When big fish cheat on taxes, human rights ultimately suffer.
- The story: In 2021, the reporting of Pandora Papers revealed the secrets of “wealthy elites from more than 200 countries and territories” and data about “tax and secrecy havens”. The global economy once again seemed like a supersystem for wealth-maximisation and a temple of private profit. Giant corporations and plutocrats seem like enemies of the impoverished people everywhere, endangering human rights, justice, and collective human security.
- Human rights and justice: Are only political systems responsible for ensuring human rights and justice? Issues like these affects all citizens of the world. The global movements for tax justice take people’s suffering and civic lamentation seriously as a way of taking human rights.
- OECD's latest strike: The European Organisation for Economic Cooperation and Development (OECD) has announced its inclusive framework’s statement (backed by 134 countries and jurisdictions and extending to over 90 per cent of the global economy).
- It adopted a two-pillar solution: Pillar one applies to about 100 of the biggest and most profitable MNEs and re-allocates part of their profit to the countries where they sell their products and provide their services — this would obviate the unfair corporate governance practices, which specialise in tax avoidance and evasion. Under pillar two, any company with over EUR 750 million of annual revenue would now be subject to an effective minimum rate of 15 per cent.
- The OECD declares that “tax havens” would “no longer exist” and that “international financial services may continue” only on “the basis that they add real economic value for their customers and support for commercial transactions that are not tax-driven”.
- Pillar one ensures that with “more than $125 billion of profit re-allocated to market jurisdictions, developing countries will stand to gain more than developed countries as a share of corporate income tax”. And the global minimum tax may “generate around $150 billion in additional global tax revenues per year”. The developing countries will further gain “revenues under a treaty-based subject to tax rule (STTR) which will allow countries to retain their right to tax certain payments…” Besides these two pillars, it is said that the OECD plan will neither discourage tax competition nor innovation.
- Tax havens must go: The elimination of tax havens is a good human rights scenario. The losses due to “tax abuse” have been estimated by the Tax Justice Institute (The State of Tax Justice 2020 report) at nearly $427 billion annually. Of this, nearly $245 billion is lost to “multinational corporations shifting profit into tax havens in order to underreport how much profit they actually made in the countries where they do business”. The remaining “$182 billion is lost to wealthy individuals hiding undeclared assets and incomes offshore, beyond the reach of the law”.
- The average loss equivalent of 9.2 per cent haunts national health budgets. This amount goes to tax havens every year, with “lower-income countries losing much larger equivalent proportions than higher-income countries”.

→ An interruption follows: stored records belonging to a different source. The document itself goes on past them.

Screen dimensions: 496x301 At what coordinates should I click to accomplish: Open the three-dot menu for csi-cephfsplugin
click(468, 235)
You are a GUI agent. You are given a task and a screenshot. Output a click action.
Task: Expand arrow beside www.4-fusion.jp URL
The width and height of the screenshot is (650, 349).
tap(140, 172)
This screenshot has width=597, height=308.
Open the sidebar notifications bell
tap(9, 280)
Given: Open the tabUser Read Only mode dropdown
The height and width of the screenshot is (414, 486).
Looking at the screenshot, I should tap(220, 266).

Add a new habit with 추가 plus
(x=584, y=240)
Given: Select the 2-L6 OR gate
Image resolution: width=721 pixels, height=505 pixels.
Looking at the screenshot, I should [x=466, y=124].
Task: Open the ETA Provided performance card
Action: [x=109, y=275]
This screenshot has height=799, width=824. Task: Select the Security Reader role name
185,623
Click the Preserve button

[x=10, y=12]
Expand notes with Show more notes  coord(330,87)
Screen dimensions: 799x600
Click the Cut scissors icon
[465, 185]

- Higher-income countries, though they suffer a loss of $382 billion in tax revenue annually, are responsible for facilitating 98 per cent of all global tax losses, while lower-income countries are responsible for less than 2 per cent.
- Even during the pandemic, when all countries need greater resources to protect public health, the human right to health and equitable healthcare stands mocked. For example, the equivalent of over 34 million nurses’ annual salaries is lost to tax havens each year globally!
- Problems with OECD formula: The OECD proposals have received a mixed response from global tax justice NGOs because of the apprehension that the global level of 15 per cent tax on multinational enterprises and corporations, instead of serving as a mere baseline, will eventually become the basic norm, thus discouraging any healthy tax competition.
- The Global Alliance for Tax Justice has denied legitimacy to the OECD statement and described it as a “politically biased and opaque process, outside the UN system” which does not “address the fundamental problems of the current international tax architecture”.
- It repeated the demand for “the establishment of a universal, intergovernmental UN tax commission” and “negotiating a UN Tax Convention to comprehensively address tax havens, tax abuse by multinational corporations and other illicit finance…”
- Probably, the UN Human Rights Council can be a pivotal agency performing leadership tasks, given the history of OECD, which promoted distinctly trade-related and market-friendly multilateral arrangements and undermined the human rights of the impoverished masses and nations.
- UN seems compromised: The problem is the privatisation and corporatisation of many of its mandates and missions, and the overall performance of the permanent members of the Security Council. The human right to dream has come up against market fundamentalism, created by profligate global corporate governance.
- EXAM QUESTIONS: (1) How are global taxation issues linked with human rights? Explain. (2) What are the OECD plans to ensure a minimum tax rate for corporates? Why are some opposing it? Explain.